**DESCRIPTION OF THE TASK**. Each entry is to be retyped without alteration, and no picture is to be included.

Collected data
((
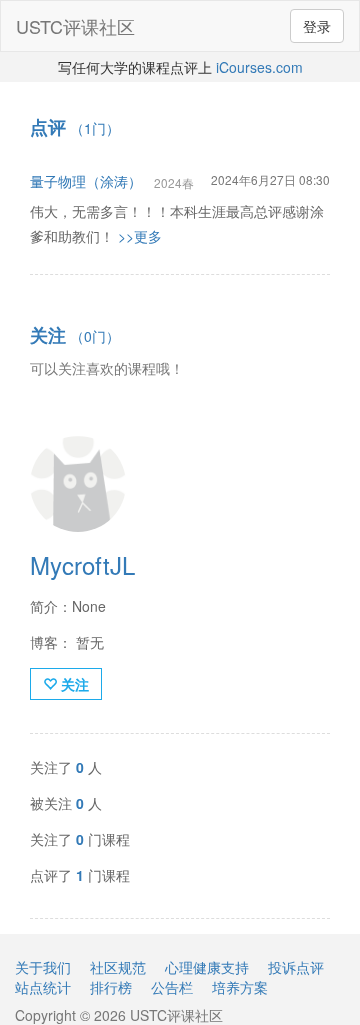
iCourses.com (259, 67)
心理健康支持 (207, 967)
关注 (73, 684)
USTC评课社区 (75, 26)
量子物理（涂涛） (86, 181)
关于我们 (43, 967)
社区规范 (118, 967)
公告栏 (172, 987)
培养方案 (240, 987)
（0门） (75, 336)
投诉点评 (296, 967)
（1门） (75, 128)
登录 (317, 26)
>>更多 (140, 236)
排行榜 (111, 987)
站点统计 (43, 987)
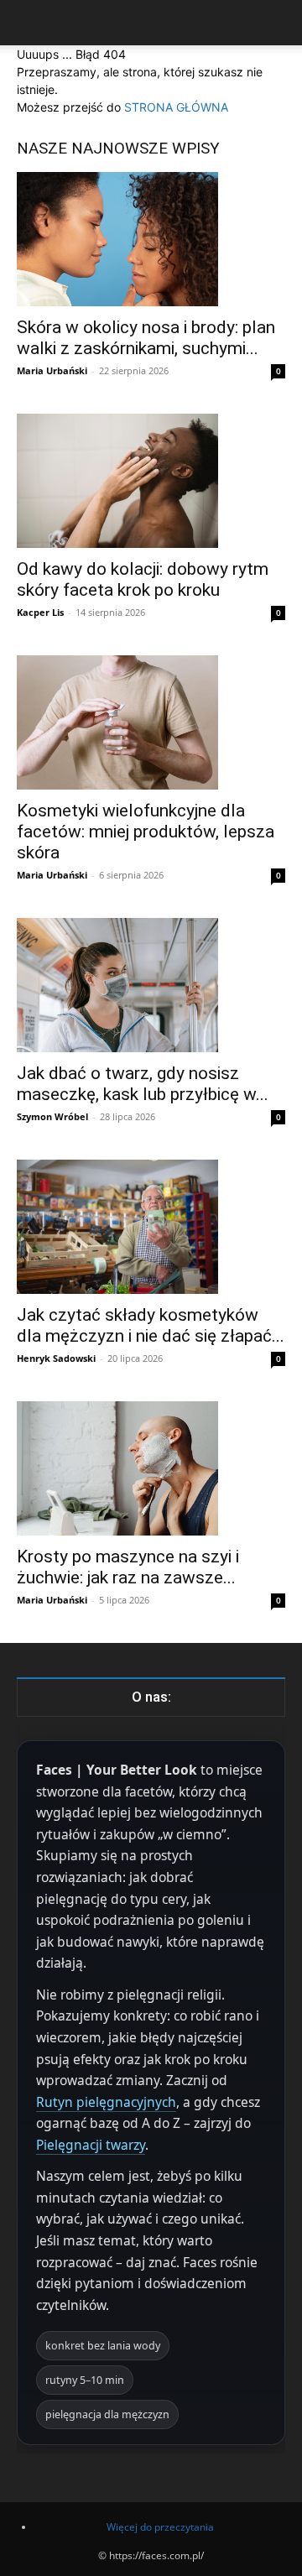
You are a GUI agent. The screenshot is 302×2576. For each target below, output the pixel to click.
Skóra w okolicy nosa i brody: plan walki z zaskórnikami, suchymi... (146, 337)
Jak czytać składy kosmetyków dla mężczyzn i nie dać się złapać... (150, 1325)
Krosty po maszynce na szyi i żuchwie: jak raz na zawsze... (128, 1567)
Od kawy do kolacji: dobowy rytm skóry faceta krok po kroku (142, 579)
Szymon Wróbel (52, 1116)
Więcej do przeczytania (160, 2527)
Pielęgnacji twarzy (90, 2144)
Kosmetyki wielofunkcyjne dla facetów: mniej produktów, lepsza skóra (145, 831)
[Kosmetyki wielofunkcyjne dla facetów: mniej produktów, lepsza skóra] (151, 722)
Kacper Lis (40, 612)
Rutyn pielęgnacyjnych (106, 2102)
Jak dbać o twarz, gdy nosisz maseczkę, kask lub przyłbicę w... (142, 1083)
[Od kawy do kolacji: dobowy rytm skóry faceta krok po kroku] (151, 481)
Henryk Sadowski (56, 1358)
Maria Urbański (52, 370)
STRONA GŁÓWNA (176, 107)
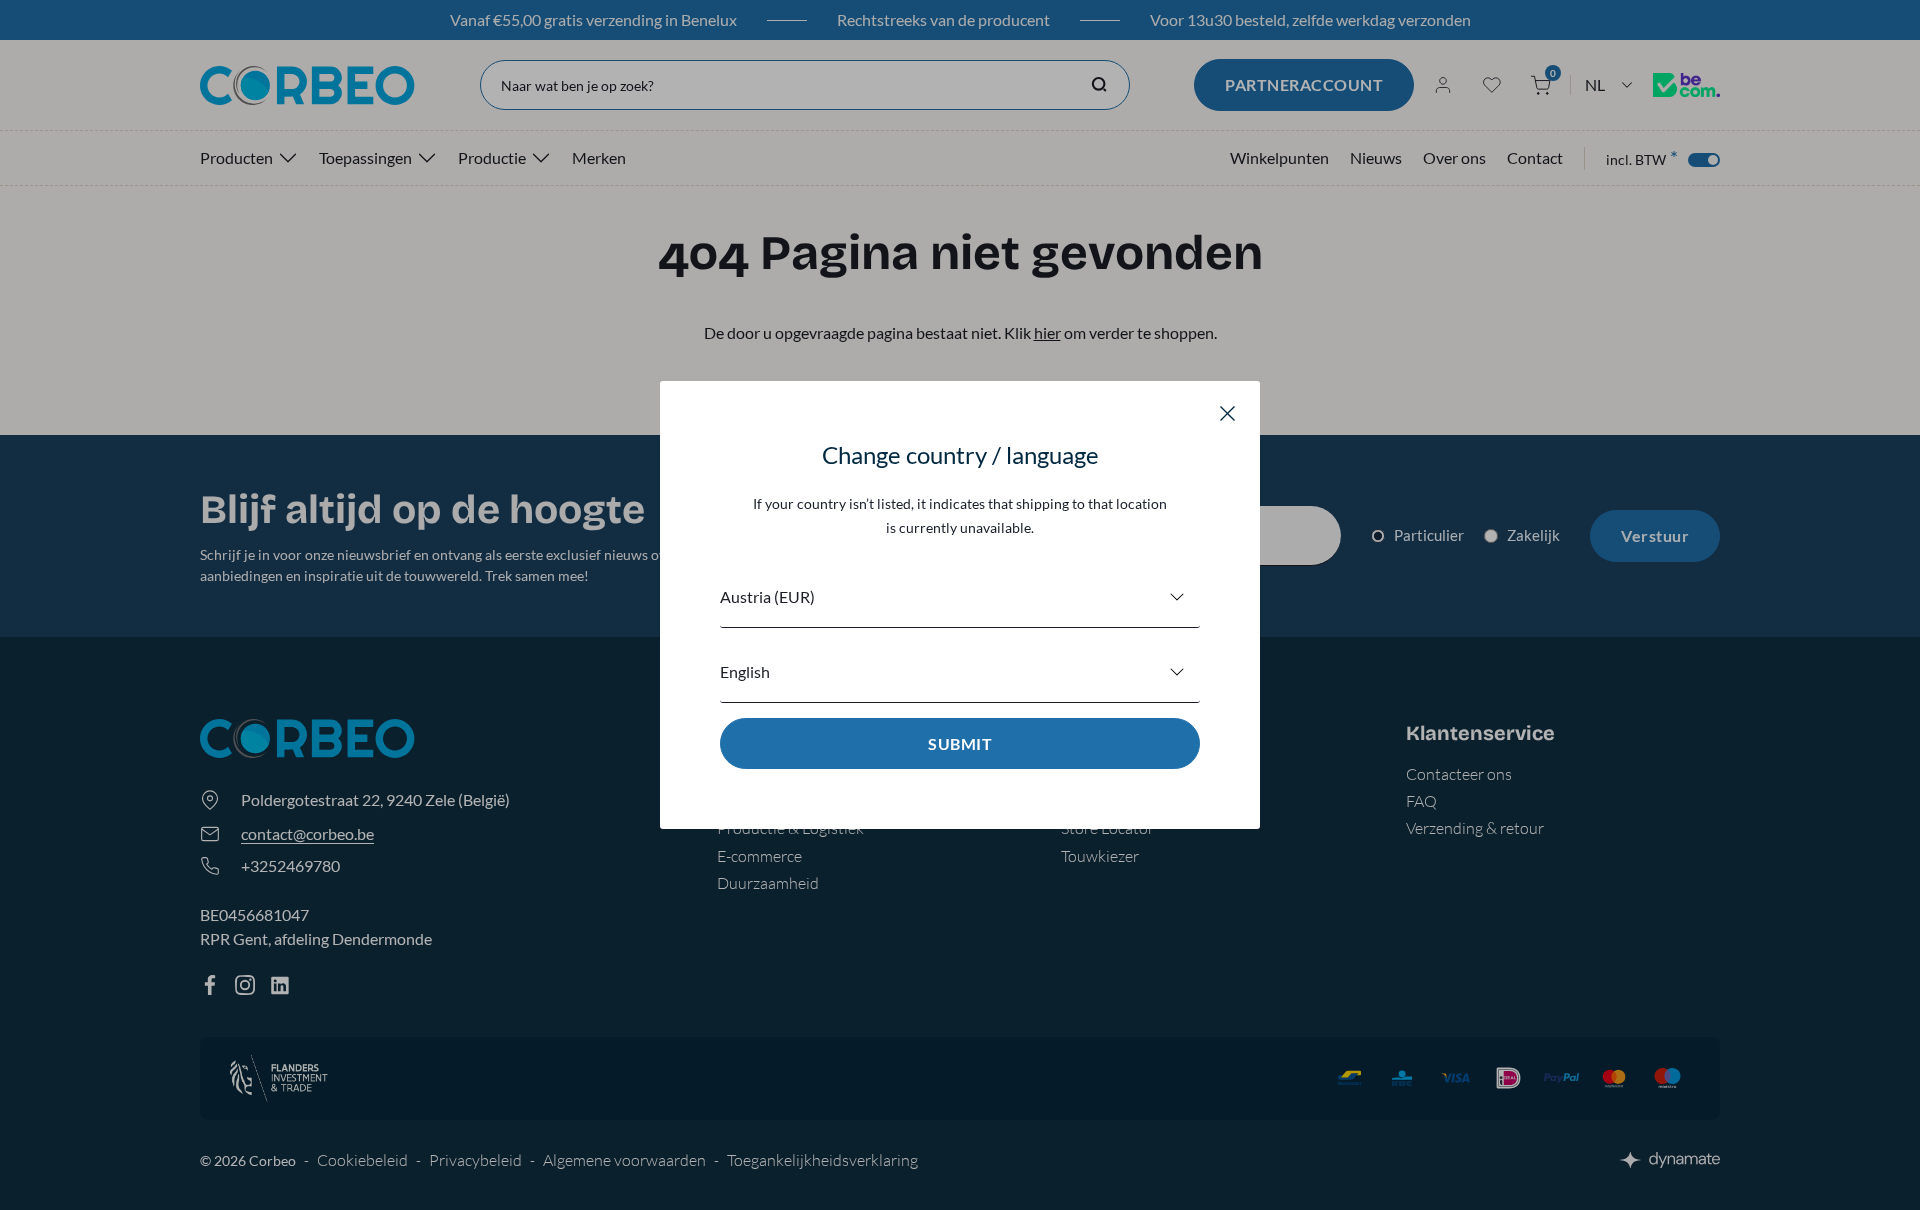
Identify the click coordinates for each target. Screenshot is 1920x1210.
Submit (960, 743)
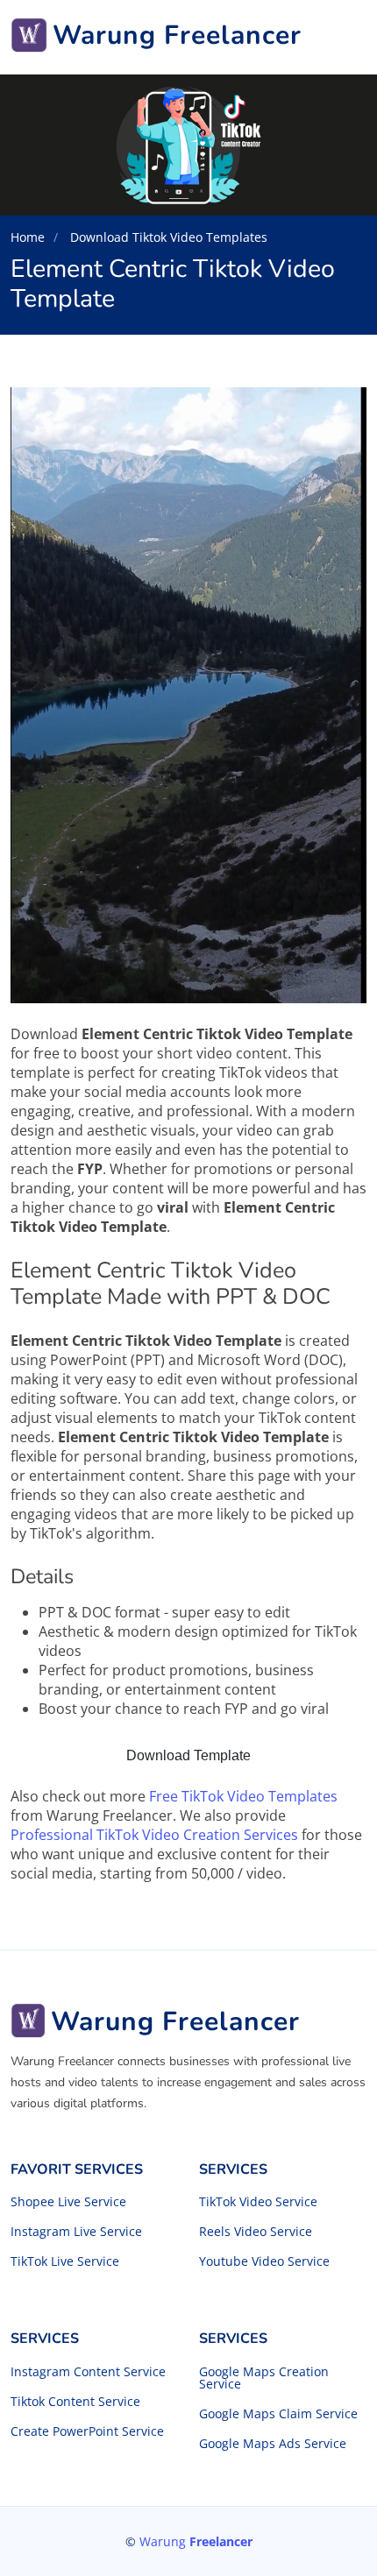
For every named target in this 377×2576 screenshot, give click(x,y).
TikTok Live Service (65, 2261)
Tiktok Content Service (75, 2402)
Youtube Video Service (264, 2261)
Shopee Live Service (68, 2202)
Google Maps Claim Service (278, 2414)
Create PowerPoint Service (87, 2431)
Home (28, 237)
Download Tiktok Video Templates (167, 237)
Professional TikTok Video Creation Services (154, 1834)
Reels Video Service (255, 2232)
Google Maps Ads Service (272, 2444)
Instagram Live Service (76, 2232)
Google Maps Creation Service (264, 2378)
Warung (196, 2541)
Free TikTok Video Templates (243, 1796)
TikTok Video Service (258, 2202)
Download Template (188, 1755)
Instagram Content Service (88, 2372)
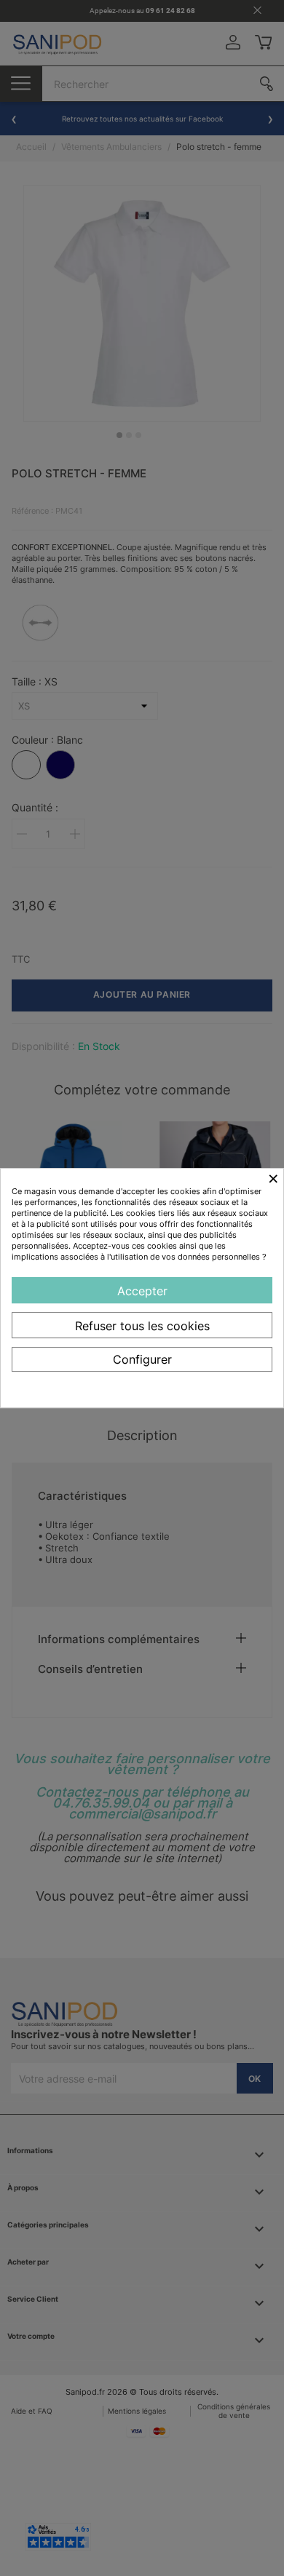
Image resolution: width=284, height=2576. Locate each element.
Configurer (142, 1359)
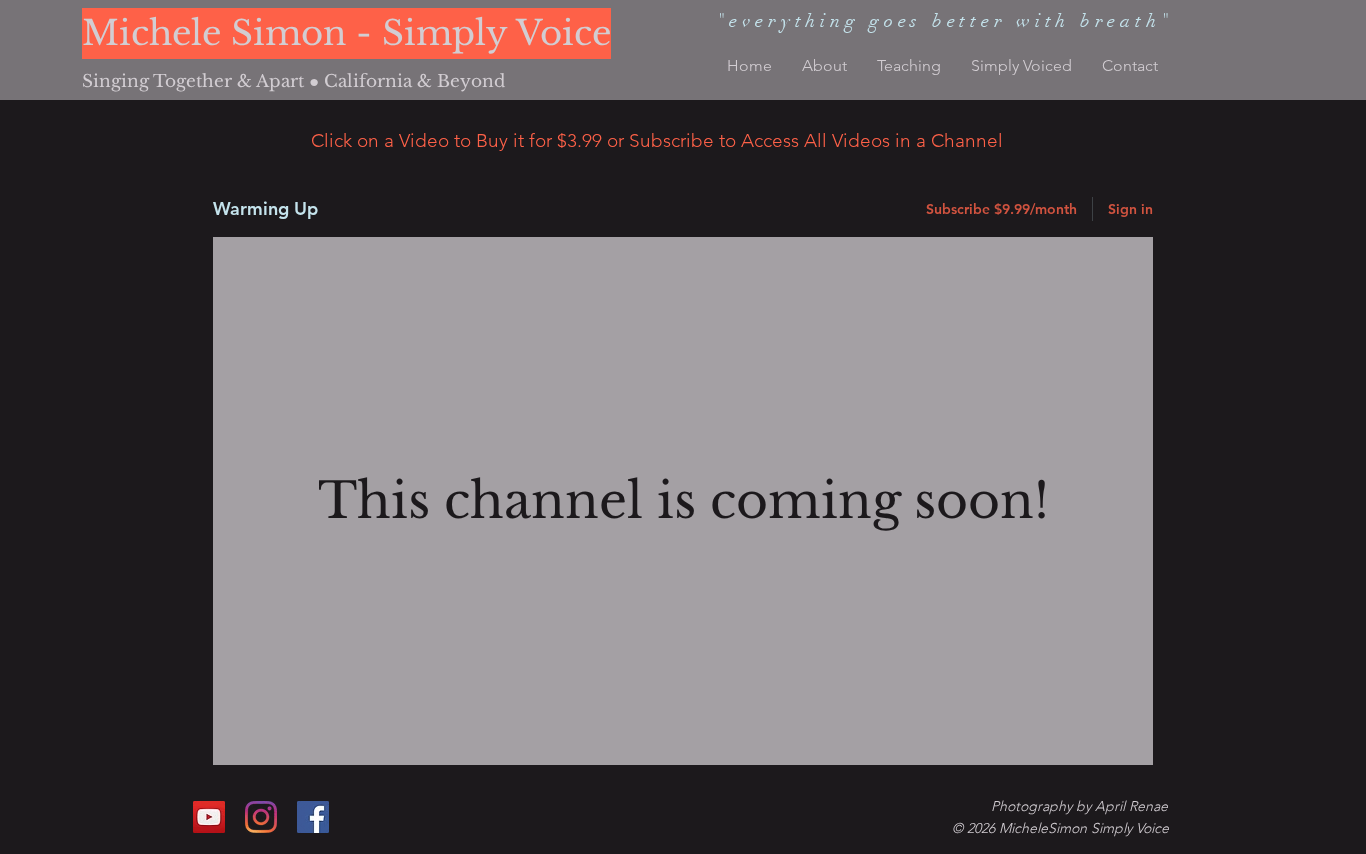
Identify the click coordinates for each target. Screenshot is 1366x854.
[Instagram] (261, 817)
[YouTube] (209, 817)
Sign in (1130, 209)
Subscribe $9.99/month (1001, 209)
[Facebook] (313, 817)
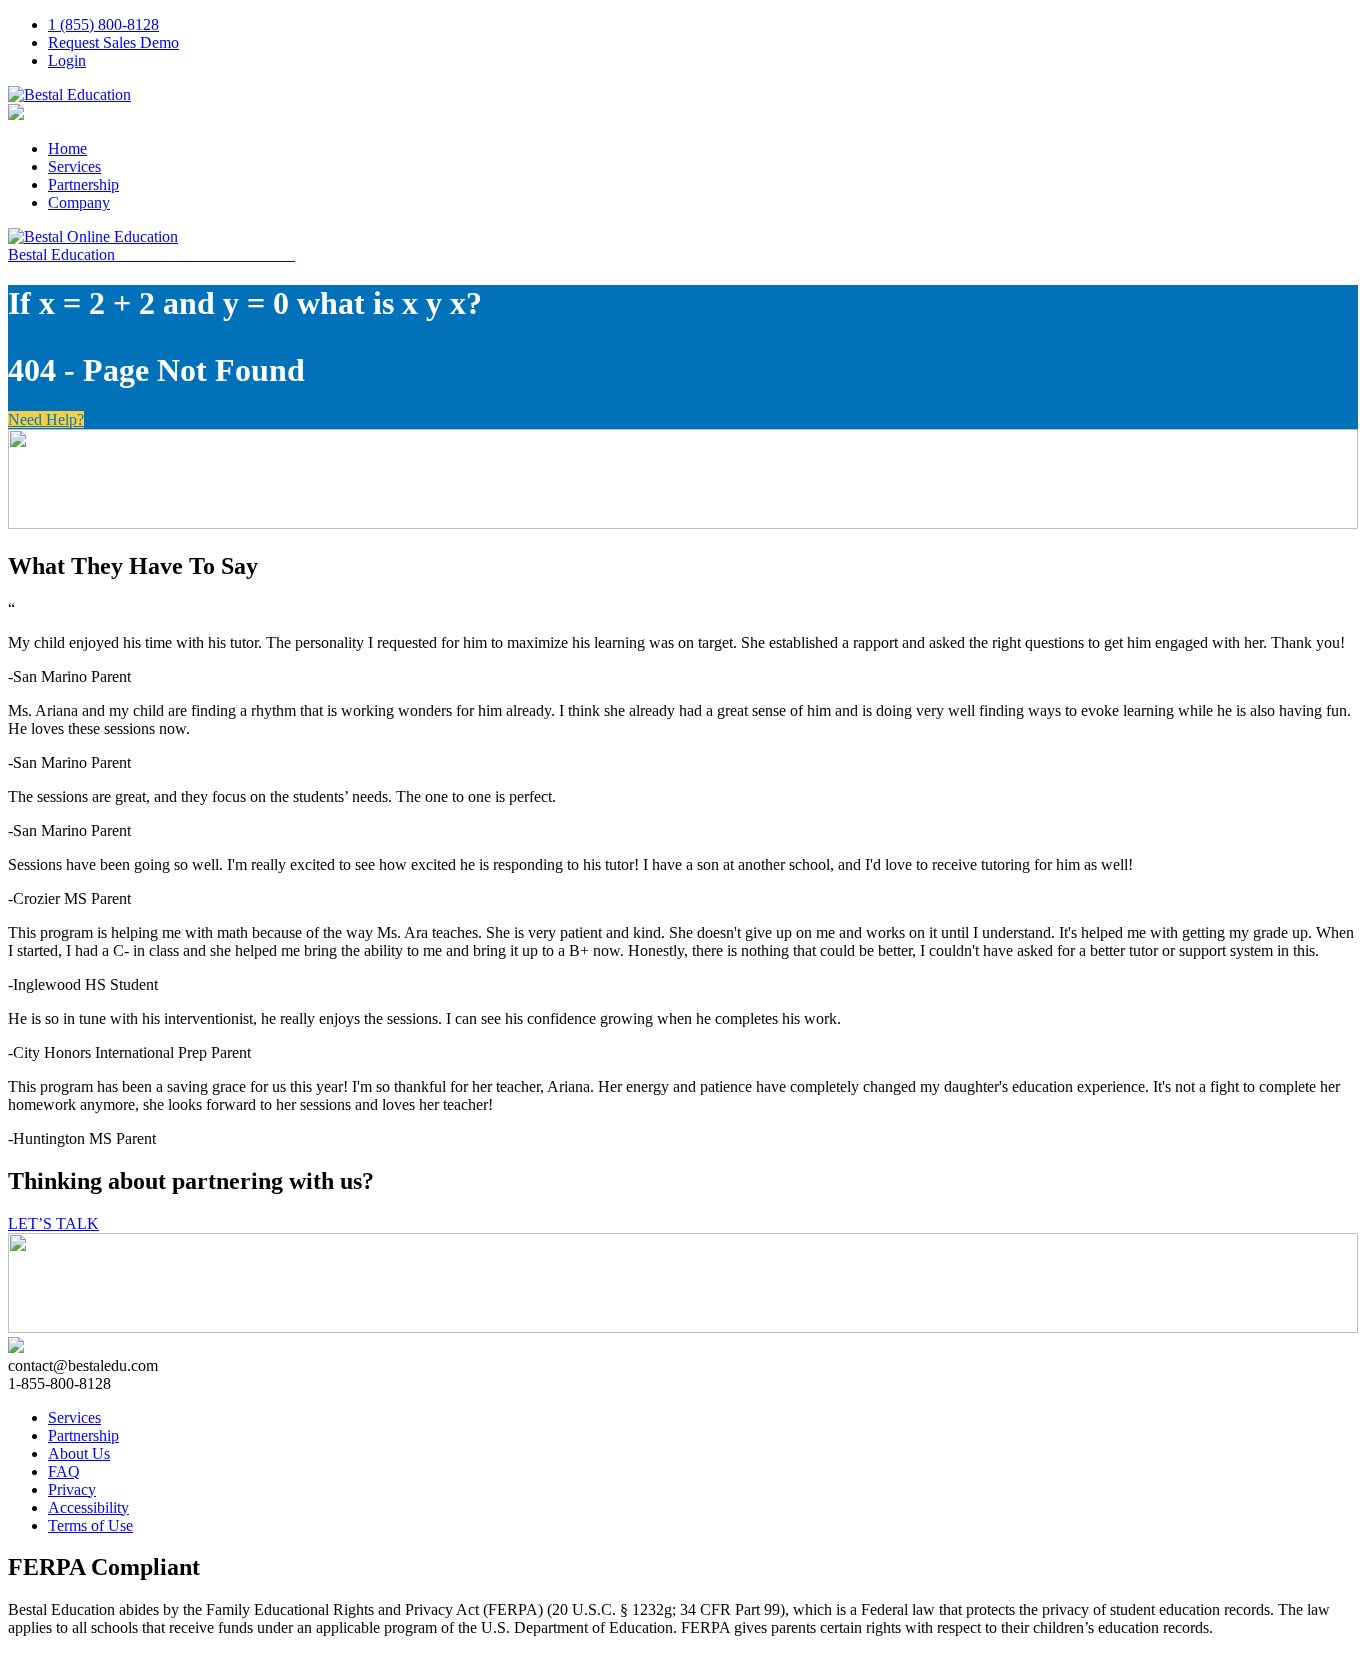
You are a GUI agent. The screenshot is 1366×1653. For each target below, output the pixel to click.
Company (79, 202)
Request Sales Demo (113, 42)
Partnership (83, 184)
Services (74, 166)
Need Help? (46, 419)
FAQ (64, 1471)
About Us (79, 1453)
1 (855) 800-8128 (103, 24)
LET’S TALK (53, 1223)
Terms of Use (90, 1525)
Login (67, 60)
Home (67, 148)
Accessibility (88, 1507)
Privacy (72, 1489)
))
**OUTPUT FOR THIS TASK**.
iCourses.com (259, 67)
心理健康支持 (207, 967)
关注 (73, 684)
USTC评课社区 (75, 26)
量子物理（涂涛） (86, 181)
关于我们 (43, 967)
社区规范 (118, 967)
公告栏 (172, 987)
培养方案 (240, 987)
（0门） (75, 336)
投诉点评 (296, 967)
（1门） (75, 128)
登录 (317, 26)
>>更多 (140, 236)
排行榜 (111, 987)
站点统计 (43, 987)
You are a GUI agent. The screenshot is 302×2576. For each target below, output the pixel to click.
Skóra w okolicy nosa i brody: plan walki z zaskórnikami, suchymi... (146, 337)
Jak czytać składy kosmetyków dla mężczyzn i nie dać się złapać... (150, 1325)
Krosty po maszynce na szyi i żuchwie: jak raz na zawsze... (128, 1567)
Od kawy do kolacji: dobowy rytm skóry faceta krok po kroku (142, 579)
Szymon Wróbel (52, 1116)
Więcej do przeczytania (160, 2527)
Pielęgnacji twarzy (90, 2144)
Kosmetyki wielofunkcyjne dla facetów: mniej produktów, lepsza skóra (145, 831)
[Kosmetyki wielofunkcyjne dla facetów: mniej produktów, lepsza skóra] (151, 722)
Kacper Lis (40, 612)
Rutyn pielęgnacyjnych (106, 2102)
Jak dbać o twarz, gdy nosisz maseczkę, kask lub przyłbicę w... (142, 1083)
[Od kawy do kolacji: dobowy rytm skóry faceta krok po kroku] (151, 481)
Henryk Sadowski (56, 1358)
Maria Urbański (52, 370)
STRONA GŁÓWNA (176, 107)
Identify the click coordinates for each target. Screenshot is 1920x1210.
Submit (960, 743)
For every named target in this 377×2576 screenshot, give click(x,y).
TikTok Live Service (65, 2261)
Tiktok Content Service (75, 2402)
Youtube Video Service (264, 2261)
Shopee Live Service (68, 2202)
Google Maps Claim Service (278, 2414)
Create PowerPoint Service (87, 2431)
Home (28, 237)
Download Tiktok Video Templates (167, 237)
Professional TikTok Video Creation Services (154, 1834)
Reels Video Service (255, 2232)
Google Maps Ads Service (272, 2444)
Instagram Live Service (76, 2232)
Google Maps Creation Service (264, 2378)
Warung (196, 2541)
Free TikTok Video Templates (243, 1796)
TikTok Video Service (258, 2202)
Download Template (188, 1755)
Instagram Content Service (88, 2372)
Image resolution: width=284, height=2576. Locate each element.
Configurer (142, 1359)
Identify the click coordinates for each target. Screenshot is 1366x854.
[Instagram] (261, 817)
[YouTube] (209, 817)
Sign in (1130, 209)
Subscribe $9.99/month (1001, 209)
[Facebook] (313, 817)
You are a GUI agent. The screenshot is 1366×1653. For each target below, output the pixel to click.
Company (79, 202)
Request Sales Demo (113, 42)
Partnership (83, 184)
Services (74, 166)
Need Help? (46, 419)
FAQ (64, 1471)
About Us (79, 1453)
1 (855) 800-8128 (103, 24)
LET’S TALK (53, 1223)
Terms of Use (90, 1525)
Login (67, 60)
Home (67, 148)
Accessibility (88, 1507)
Privacy (72, 1489)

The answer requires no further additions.